Molecular docking results of the compounds including vemurafenib are shown in Table S1. The superimposed alignments of the re-docked and original co-crystal ligands are presented in Fig. S1. The complete docking results for the best five ligands as well as vemurafenib, and the types of interactions involved in each of the selected complexes, are presented in Table 1, Table 2. Figure 2, Figure 3, Figure 4, Figure 5, Figure 6, Figure 7 depict the 3D and 2D interaction models of the selected docked ligands at the V600E-BRAF binding site.
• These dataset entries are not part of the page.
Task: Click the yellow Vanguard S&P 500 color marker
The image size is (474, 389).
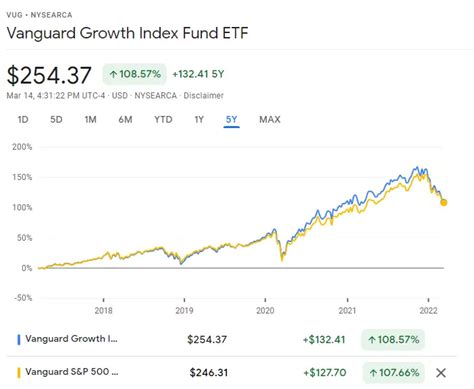Action: point(19,373)
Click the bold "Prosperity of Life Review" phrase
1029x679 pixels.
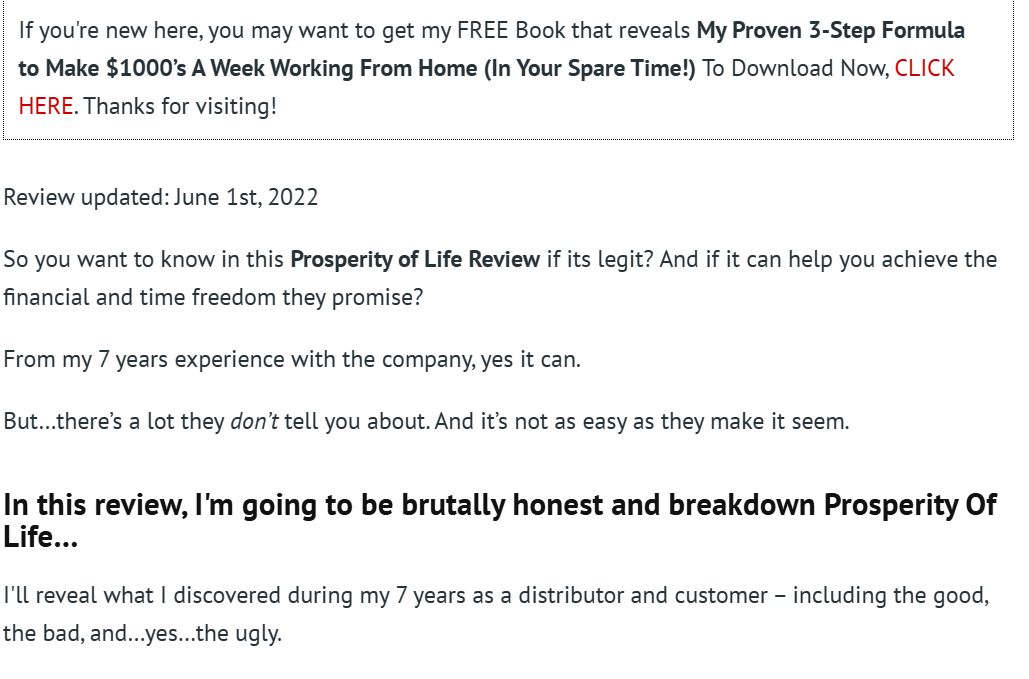click(x=415, y=260)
To further confirm that the selected compounds were potential drugs, we determined their drug likeness and pharmacokinetics. The predicted drug likeness and pharmacokinetic properties are shown in Table 3, Table 4. The optimized geometries and the frontier molecular orbitals (HOMO and LUMO illustrations) of the selected ligands, achieved through DFT computations, are shown in Figure 8, Figure 9. Table 5 shows the quantum descriptors, and Figure 10 depicts the EP surfaces of the studied ligands.

Table 1.

Results of docking for the four best-docked ligands in V600E-BRAF.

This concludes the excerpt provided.